### What the task requires
What is needed is a faithful copy of all the entries, with no pictures in it.

### Records
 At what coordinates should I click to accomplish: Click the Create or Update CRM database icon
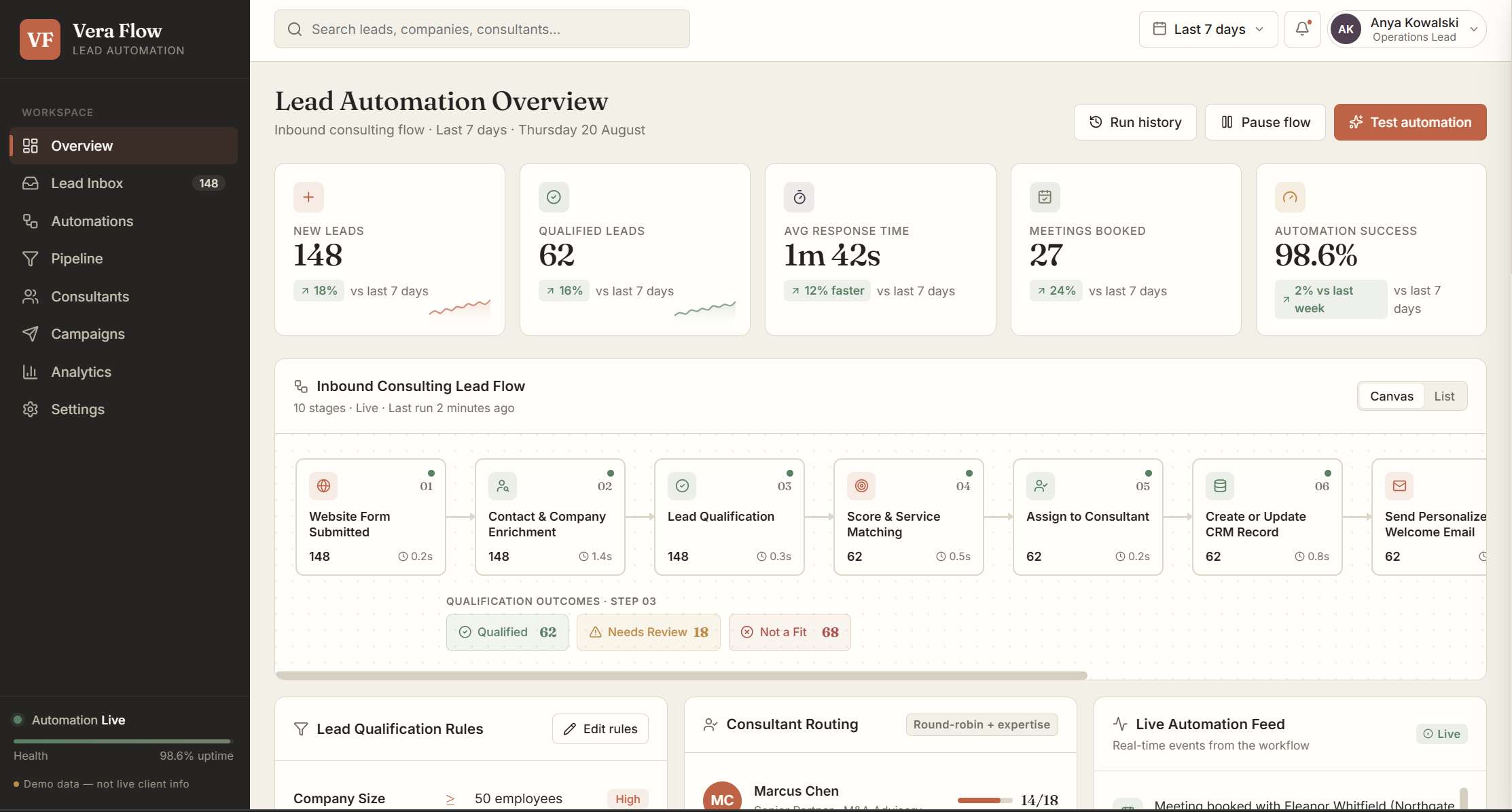point(1220,485)

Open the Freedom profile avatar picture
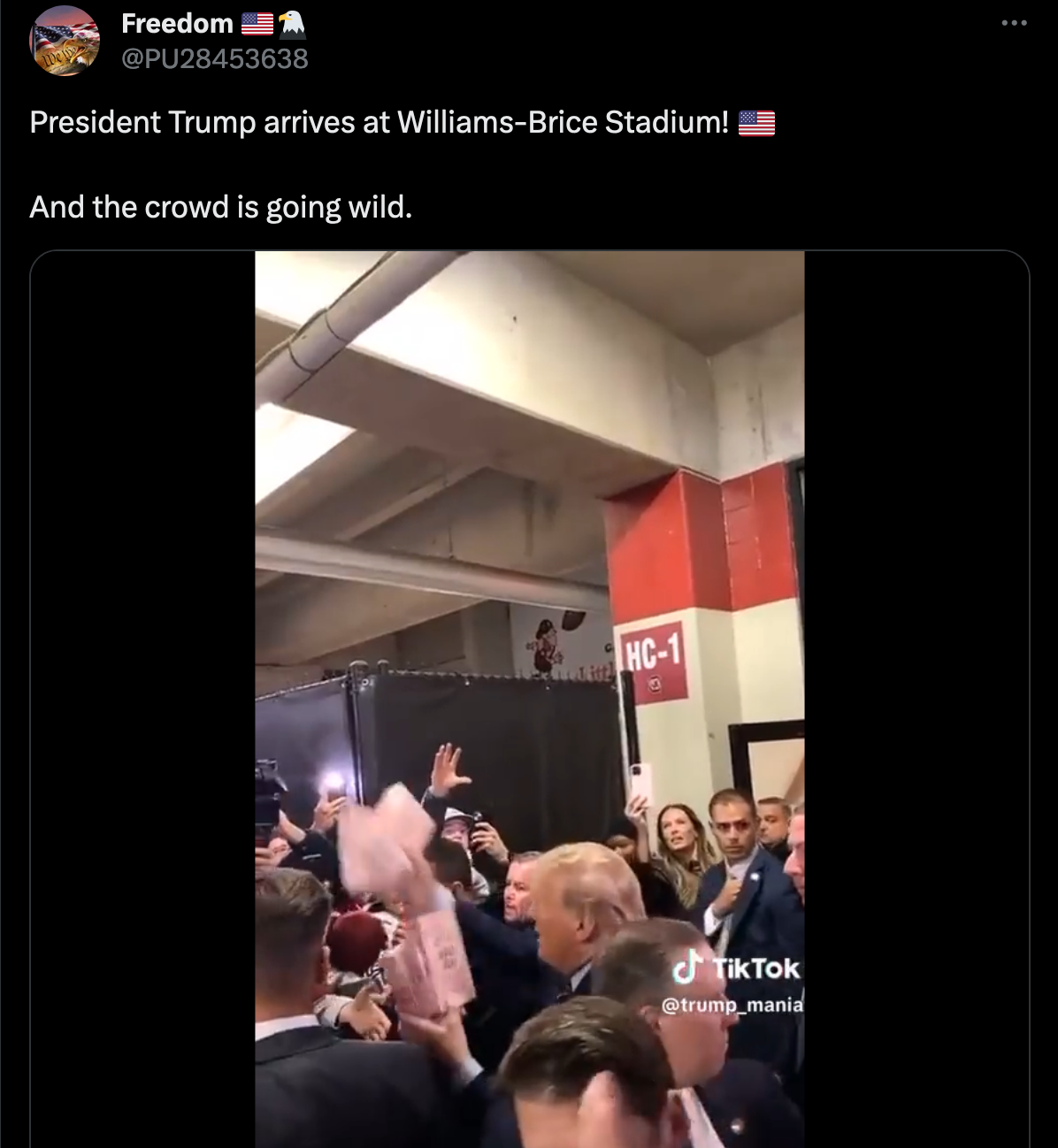[65, 41]
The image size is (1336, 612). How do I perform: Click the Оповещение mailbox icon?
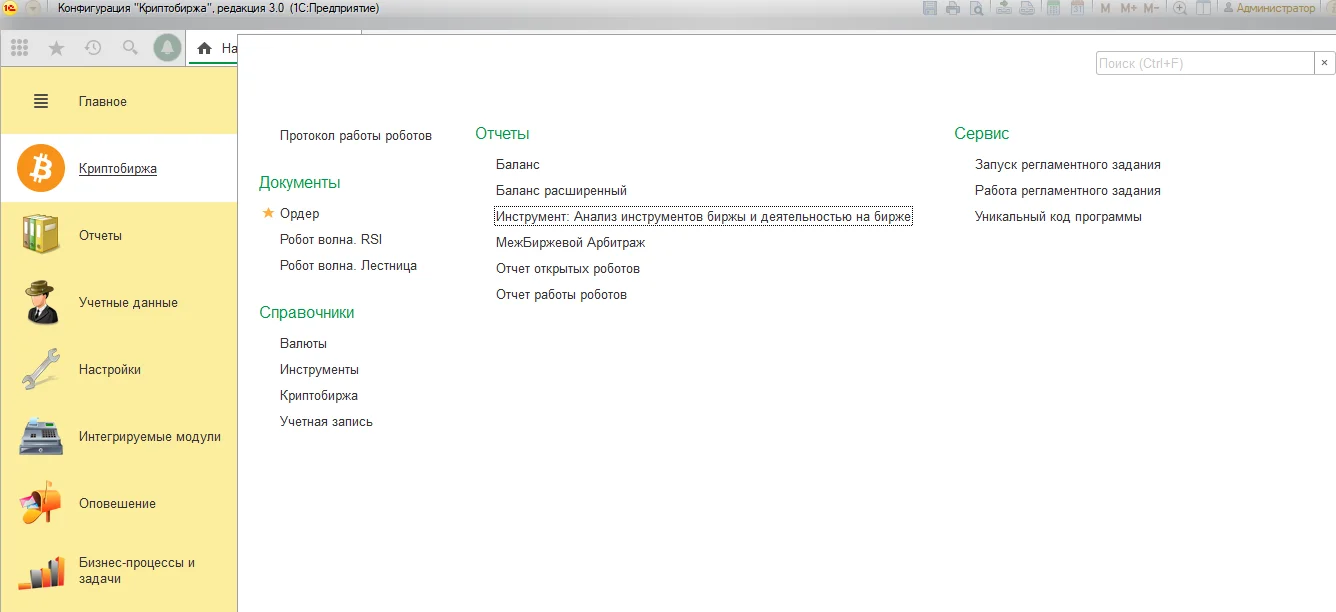tap(41, 503)
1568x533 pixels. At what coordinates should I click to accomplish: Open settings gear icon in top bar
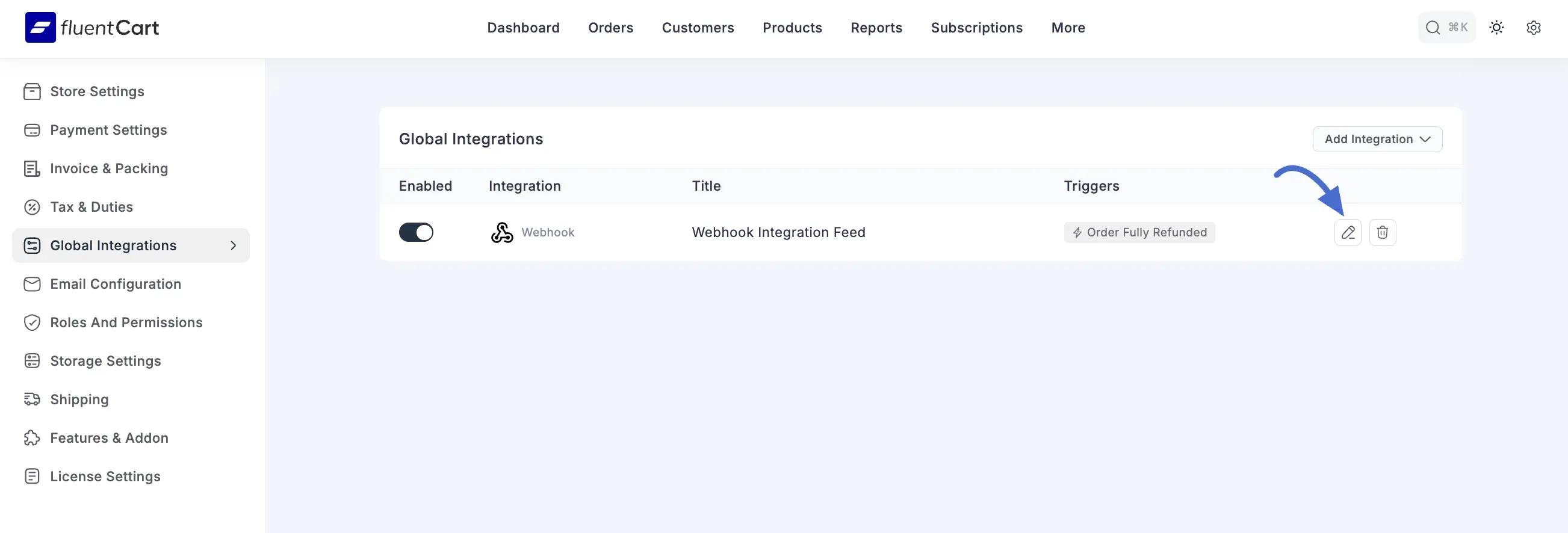tap(1532, 28)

### Result for this task
 At what coordinates should I click to accomplish: Click the Create or Update CRM database icon
point(1220,485)

Open the Freedom profile avatar picture
[65, 41]
The image size is (1336, 612). How do I perform: Click the Оповещение mailbox icon?
tap(41, 503)
1568x533 pixels. At what coordinates should I click to accomplish: Open settings gear icon in top bar
tap(1532, 28)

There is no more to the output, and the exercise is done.